Christopher Isherwood e di Don Bachardy. La più bella coppia gay nella Hollywood degli anni '50.

Christopher Isherwood and Don Bachardy: Chris & Don.

«Chris e Don, a love story» di Guido Santi e Tina Mascara. Trent'anni di differenza di età e una vita da inseparabili. La storia di Christopher Isherwood e di Don Bachardy, in questi giorni nelle sale Usa, viene raccontata attraverso un materiale inedito, decine di ore di pellicola a colori, girata da loro stessi o dagli amici. Ecco allora le feste con Anthony Perkins e Montgomery Clift, i tuffi in piscina con Stravinskji, l'incontro a Tangeri con Paul Bowles.
(Luca Celada - Il Manifesto) Quando Christopher Isherwood arrivò a Los Angeles nel 1939 in cerca, come scrisse all'epoca, «di una nuova patria artistica», finì nel mondo solare e slavato delle colline hollywoodiane, le spiagge di Santa Monica lontane anni luce dalla fuliggine dell'Europa sul baratro della guerra. Trovò una Hollywood nel pieno fermento pre-maccartista, piena di intellettuali attirati, i più solo temporaneamente, dalle sirene dello «studio work» e la promessa dei soldi fatti col cottimo delle sceneggiature, da Fitzgerald a Faulkner a Brecht. Ma Isherwood - già acclamato per il suo Goodbye Berlin, che proprio da Hollywood verrà poi adattato nel Cabaret di Bob Fosse - fu l'unico a non denigrare i movies e anzi ad ammettere di aver appreso, dal lavoro di sceneggiatura, sintesi ed economia del linguaggio, una scrittura cinematografica. Lo apprendiamo in Chris & Don, a Love Story, l'esauriente ed emozionante documentario di Guido Santi e Tina Mascara uscito nelle sale americane, un film lontano dalla pura biografia che narra di Isherwood e di Don Bachardy, il giovane adolescente di cui nel 1950 si innamora su una spiaggia di Pacific Palisades e con cui instaura una storia di amore e di creatività che - sullo sfondo di una Hollywood glamour e intrigante - dura una vita intera e più.

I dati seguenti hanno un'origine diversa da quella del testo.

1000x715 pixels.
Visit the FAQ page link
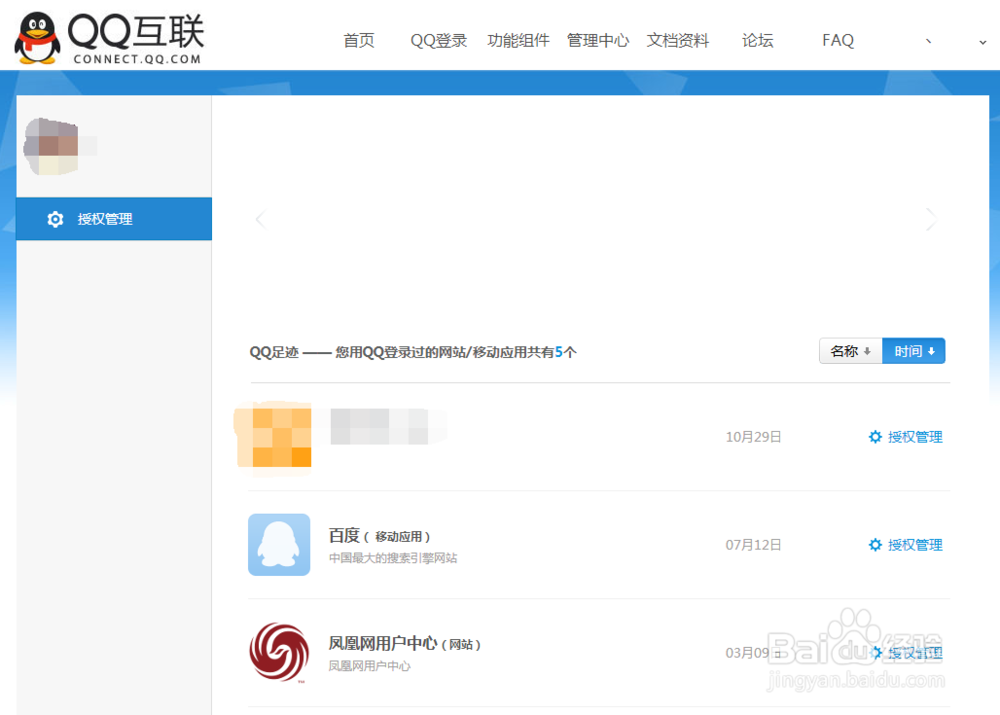pos(837,40)
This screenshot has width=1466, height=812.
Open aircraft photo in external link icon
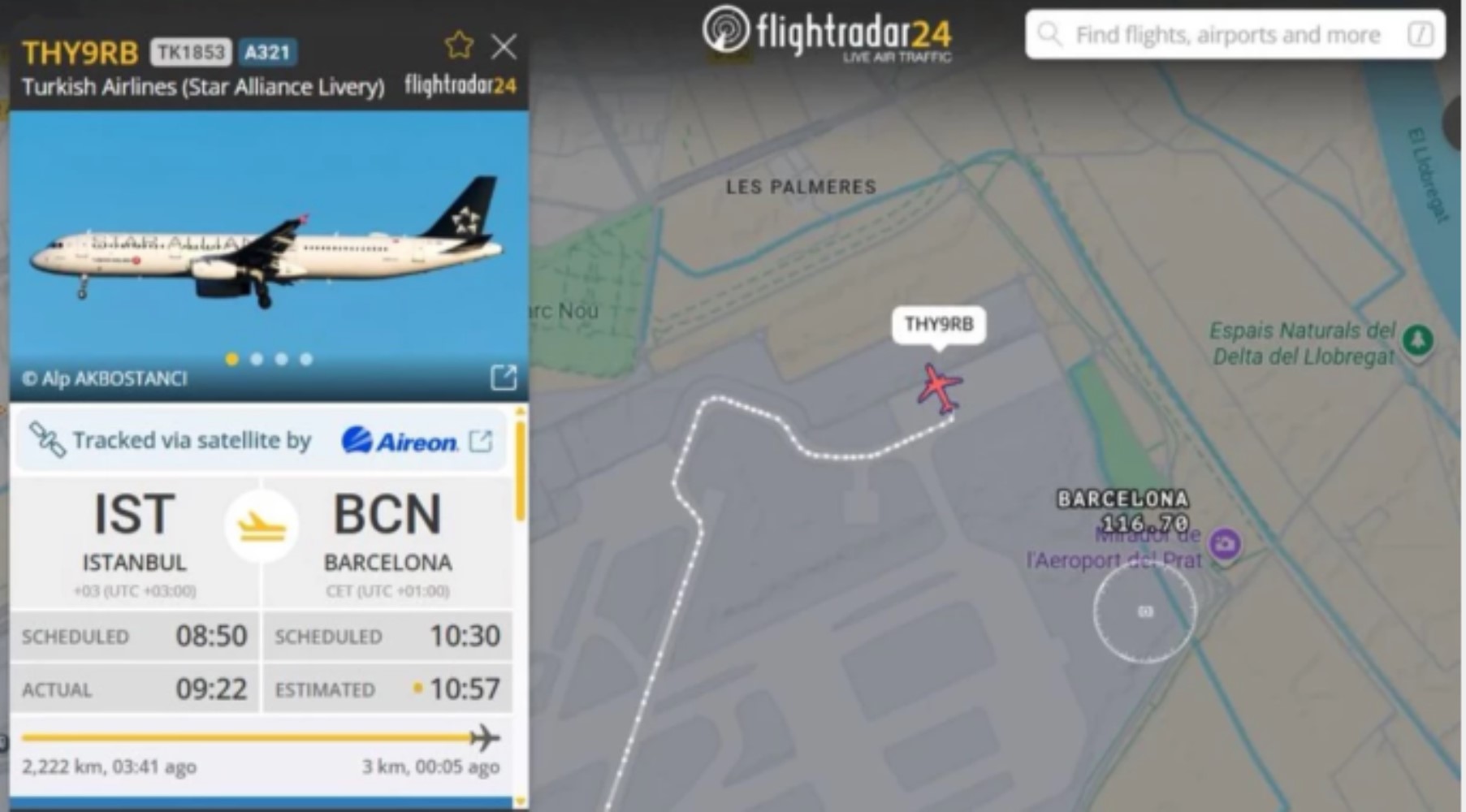pos(504,378)
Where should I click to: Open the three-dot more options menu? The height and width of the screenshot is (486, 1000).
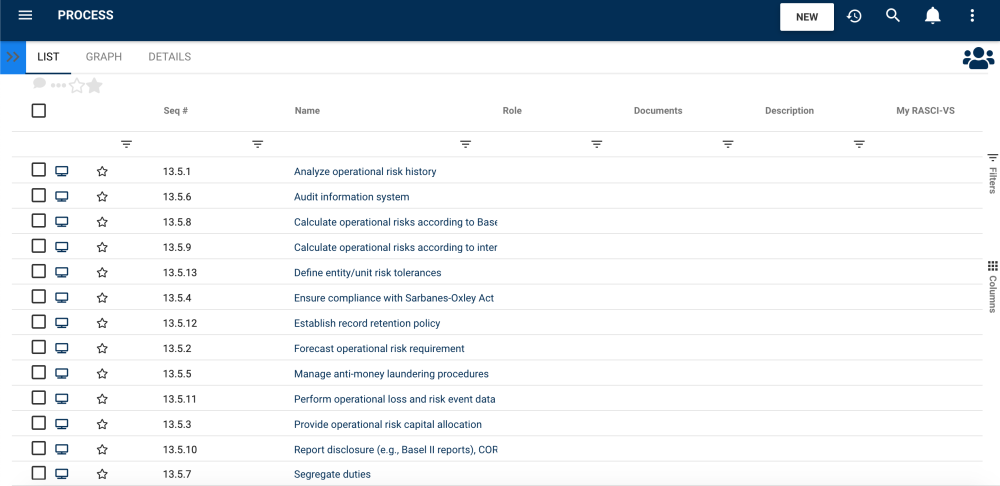pyautogui.click(x=972, y=16)
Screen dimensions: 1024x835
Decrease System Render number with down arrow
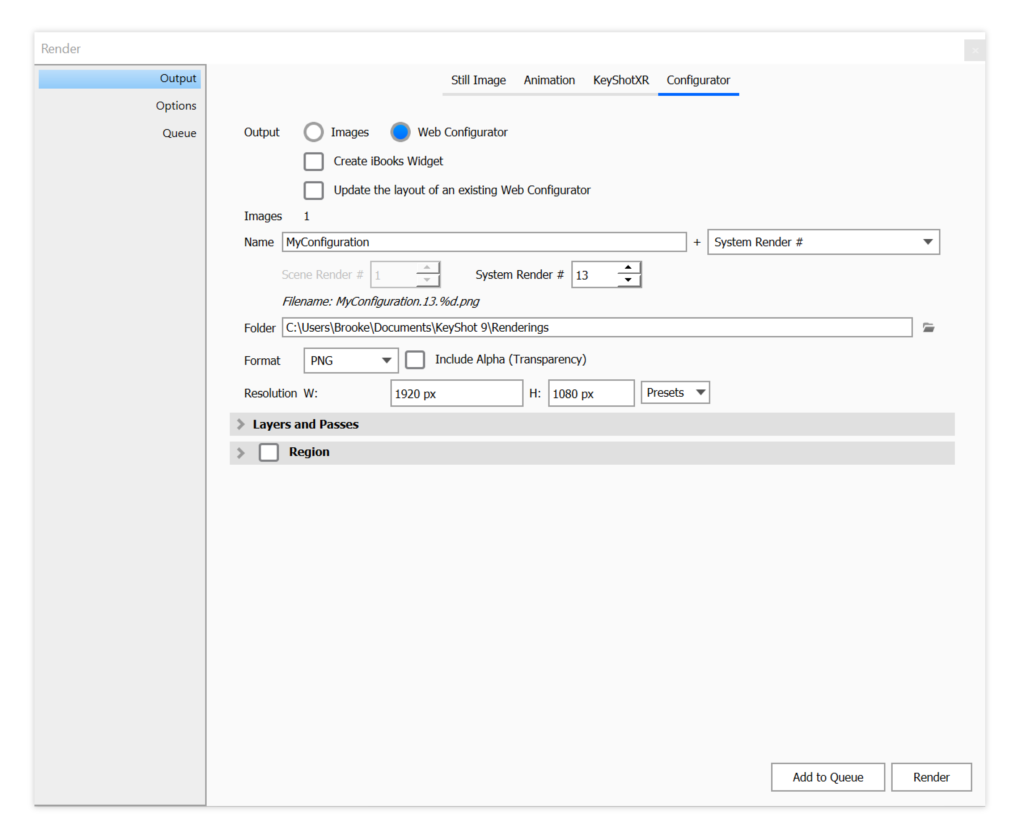pos(628,280)
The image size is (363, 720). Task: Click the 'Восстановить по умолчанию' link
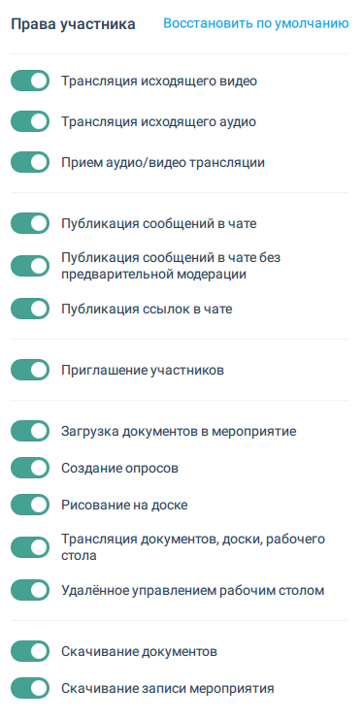[x=256, y=23]
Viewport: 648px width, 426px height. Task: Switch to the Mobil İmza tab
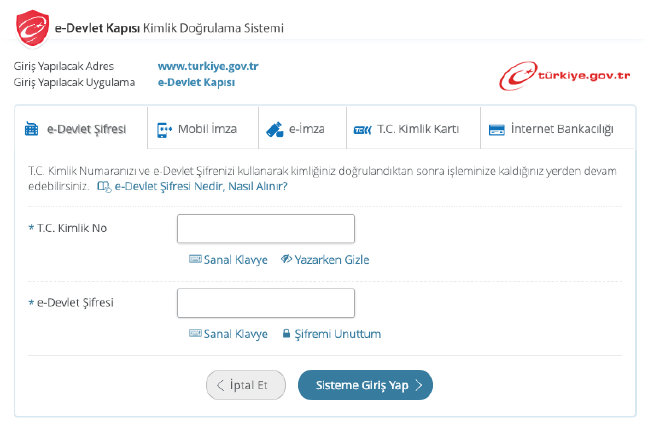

Il documentario si avvale di un vero tesoro scovato da Santi e Mascara: decine di ore di pellicola 16mm a colori inedita, girata dalla stessa coppia e dai loro amici hollywoodiani. Il materiale ci regala le scene più preziose del film: irrorati di luce californiana, diafana come una ballata di Chet Baker, ecco Chris e Don sul bordo della piscina con Igor Stravinskij, in riva al mare con EM Forster, alle feste con Anthony Perkins e Montgomery Clift. Don e Chris in crociera per Londra che si fermano a Tangeri in visita a Paul Bowles, sul set di John Ford a Monument Valley e ancora in straordinarie immagini mai prima viste, sul set de La Rosa Tatuata, ospiti dell'amico Tennessee Williams, con Anna Magnani e Burt Lancaster a Key West. Materiale di inestimabile valore filologico e storico, tra l'altro, per la scene gay (o queer che era il termine favorito all'epoca) di cui Isherwood e Bachardy divennero gli alfieri, la coppia più «out» in una Hollywood ancora profondamente «in the closet».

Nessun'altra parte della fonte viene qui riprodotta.